Theatre has been repeatedly infused as a cultural norm in the nation. Their appeal is very much alive to this day, it had only been dormant to say and Rafi Peer Theatre is a paramount example of this. This particular theatre has broken all the social and economic taboos that stood in its way, and is providing the people the same traditional satisfaction that theatres did in olden days.
What started in 1974 as a puppet theatre has undergone a great deal of nourishment and growth, and has now evolved into a magnificent incarnation of any great theatre of any great country. Though originally and largely known for its dumbfounding puppetry, the Rafi Peer theatre has hosted about nineteen international festivals of puppetry, dance, drama, music and film in the last thirteen years.

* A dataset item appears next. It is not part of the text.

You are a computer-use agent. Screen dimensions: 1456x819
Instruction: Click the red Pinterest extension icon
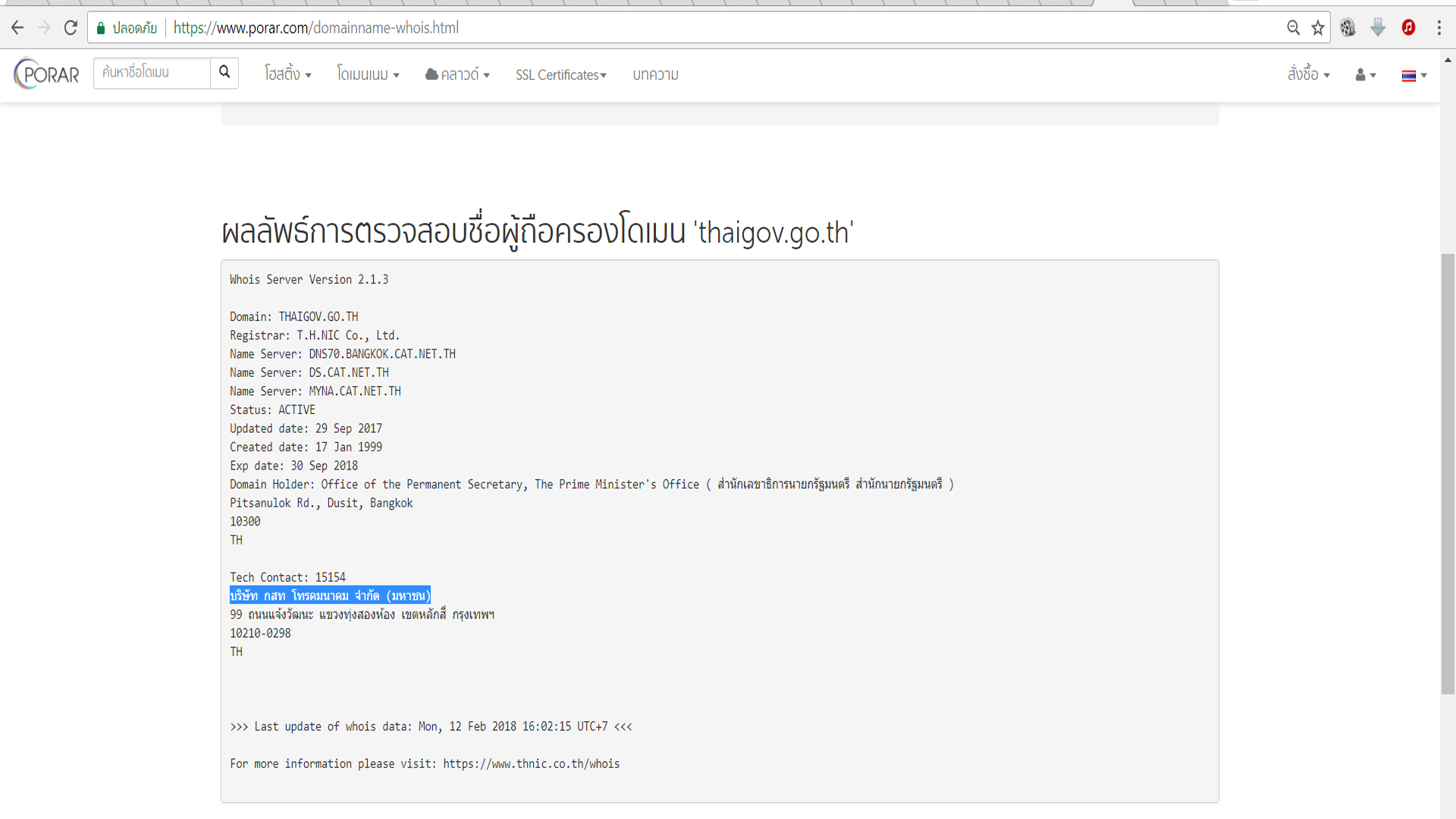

We, in fact, owe the Rafi Peer Theatre for preserving and promoting our cultural identity and enigma for so many years. Though the country’s culture, traditions and values are facing a continuous danger of being exterminated by the drones of Western imposition via television, the Rafi Peer Theatre stands in their way as sturdy as the Great Wall of Mengs did in front of the advancing invaders. Terrorism and extremism has inflicted, indubitably, a fatal and resounding blow to the Theatre, and henceforth it is a matter of great complexity to arrange such festivals.
The incidents like the fateful 9/11 or the astounding Lal Masjid have greatly influenced the Pakistani culture to be at a loss at the hands of terrorism and extremism. Alien cultures are trying their hardest to find a breach in our culture in order to penetrate their outlandish roots in Pakistan and if we were not for the like of the Rafi Peer Theatre; we would have lost the battle a long time ago.
Theatres like Rafi Peer should be encouraged and abundant, so as to preserve the Pakistani culture in a protective, shatterproof shell of Pakistani pride.